Do You Know Where Your Logs Are?
Often times, when debugging applications, a number of problems show up simultaneously. Determining the order to attack each problem can be difficult to do. Despite the challenge, it is worth giving it some good thought. It could save hours of your valuable time. Here is a situation where I got it wrong.
The Setup
We use Supervisord to manage our processes. Our main reason for using this tool is that it runs in user space (no root access needed). This is great when we have to manage our microservices on servers that we don’t have sudo privileges on.
Another benefit of Supervisord is that it gives easy control over logs and
their rotation. The only caveat to our process is that we need to ensure that
the logs of our various services are written to stdout
and stderr
.
While deploying and testing several new microservices to our staging environment, I ran into a set of small problems. These problems took far more time to debug than they should have due to misunderstandings about what the logs were showing me, and an incomplete picture of what was going on.
The Journey
I got each of our services deployed, configured, and running on our staging
servers. With an expectation that everything might not run perfectly right out
of the gate, I started up each service and began tailing their respective logs:
tail -f logs/*.log
. When I ran my test, I noticed there were no queries
making it to the receiving service (as evident by the log).
=> Booting Puma
=> Rails 5.1.1 application starting in development on http://0.0.0.0:3000
=> Run `rails server -h` for more startup options
Puma starting in single mode...
* Version 3.9.1 (ruby 2.4.0-p0), codename: Private Caller
* Min threads: 5, max threads: 5
* Environment: development
* Listening on tcp://0.0.0.0:3000
Use Ctrl-C to stop
I began debugging the code of the first service in the chain. The settings appeared to be correct. The code was executing without exception. And the network calls were being made with the right data. All signs showed that the calling service was, in fact, working correctly. Time to look into the second service.

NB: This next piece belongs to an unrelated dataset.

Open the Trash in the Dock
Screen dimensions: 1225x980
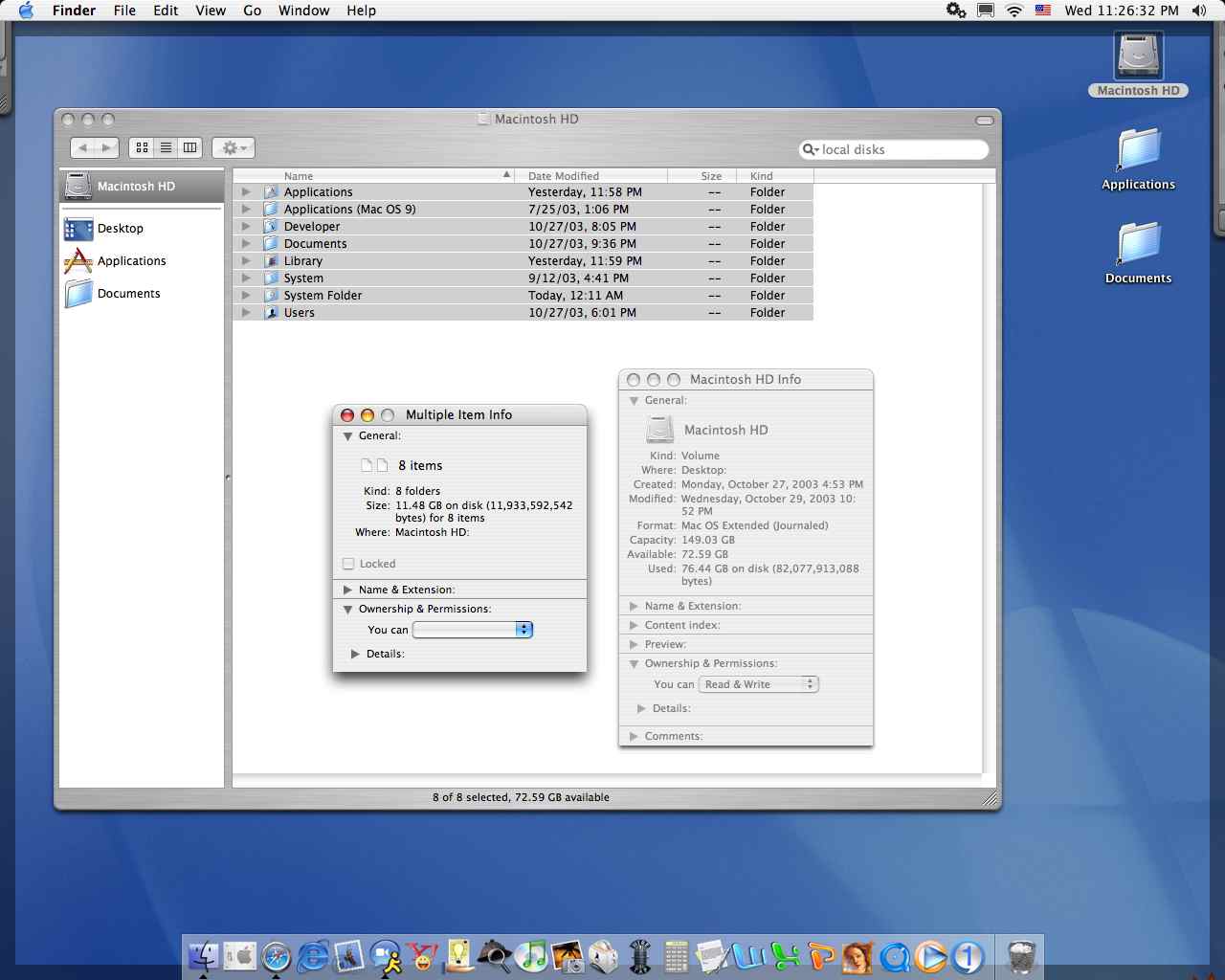click(x=1021, y=956)
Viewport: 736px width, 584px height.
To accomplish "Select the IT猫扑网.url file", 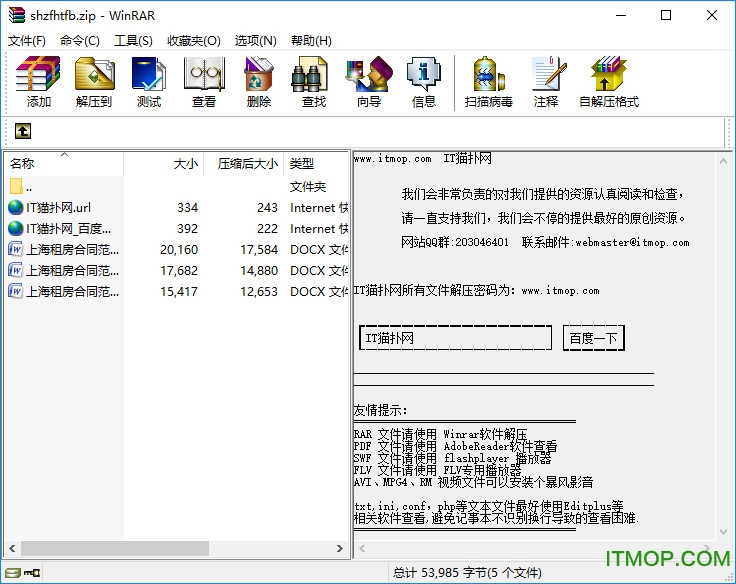I will [x=58, y=208].
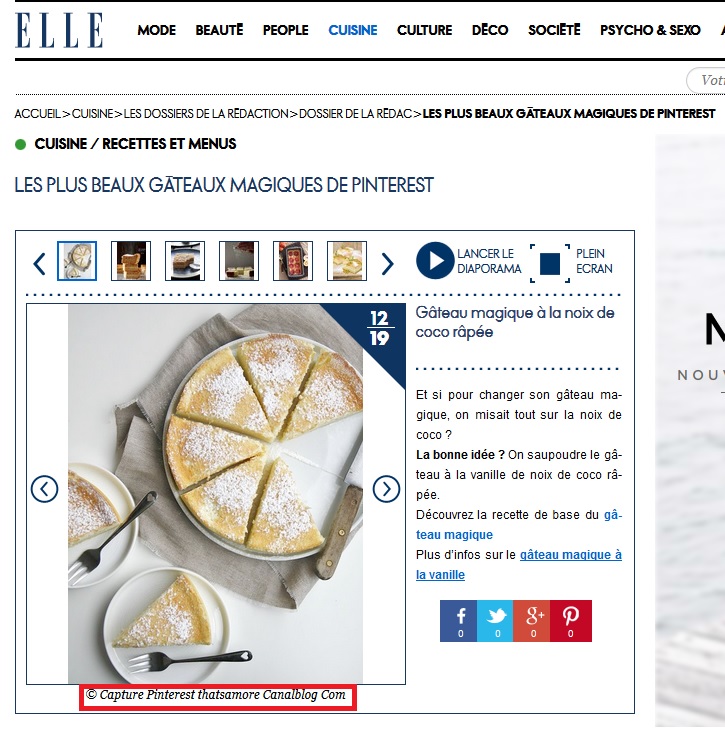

In the receiving service, the log showed the server startup and the debug print statements I littered throughout the code. I did not, however, see any requests being logged. Strange. I had already determined that the requests were making it here so, what gives? I was relatively confident that all requests were logged in our older Rails 4 applications (including hitting non-existent endpoints). But I wasn’t certain about these new Rails 5 API applications. I assumed that hadn’t changed, but I wasn’t sure. Oh well, I thought, I’ll tackle this problem once I get the services working.
We use Nix to manage and deploy our packaged services. Because the Nix store is read only, we had to jump through a few hoops to get our Rails API services to run. Some files had to be copied to a location that could be written to, the rest could be linked back to the Nix store. I began to suspect these linked files were causing me grief.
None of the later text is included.